→ **Requirement**
Your output should be the complete listing, word for word, with no pictures in it.
[Start of Attachment]
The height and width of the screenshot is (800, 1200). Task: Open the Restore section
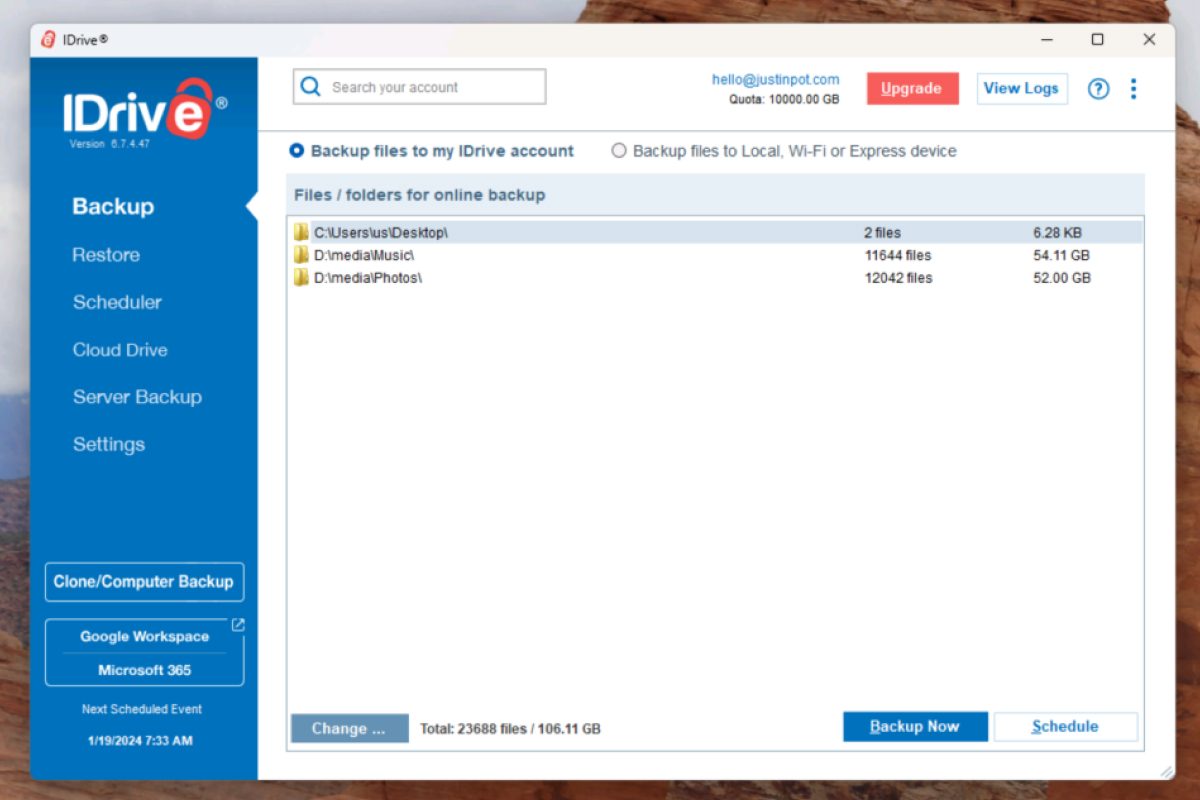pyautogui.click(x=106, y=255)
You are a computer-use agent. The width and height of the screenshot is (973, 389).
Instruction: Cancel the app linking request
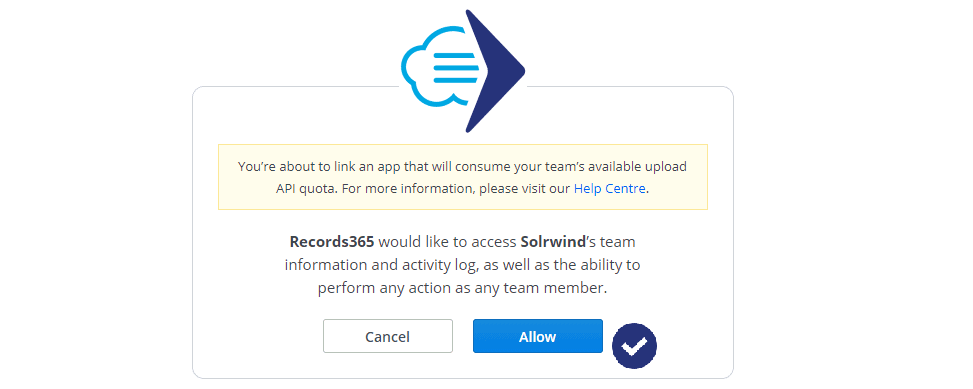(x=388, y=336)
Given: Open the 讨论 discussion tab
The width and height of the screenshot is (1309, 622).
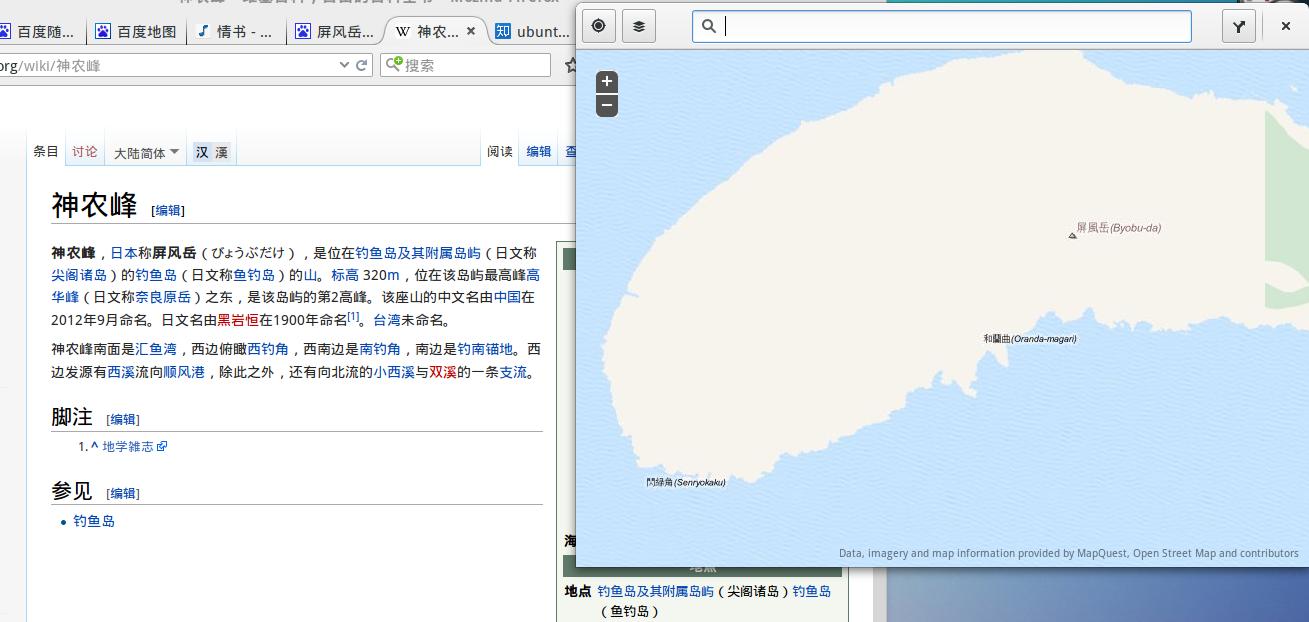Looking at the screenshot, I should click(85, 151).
[End of Attachment]
→ **Solution for this problem**
The height and width of the screenshot is (800, 1200). Task: Open the Restore section
pyautogui.click(x=106, y=255)
You are a computer-use agent. The width and height of the screenshot is (973, 389).
Instruction: Cancel the app linking request
(x=388, y=336)
Given: Open the 讨论 discussion tab
The width and height of the screenshot is (1309, 622).
Looking at the screenshot, I should click(85, 151).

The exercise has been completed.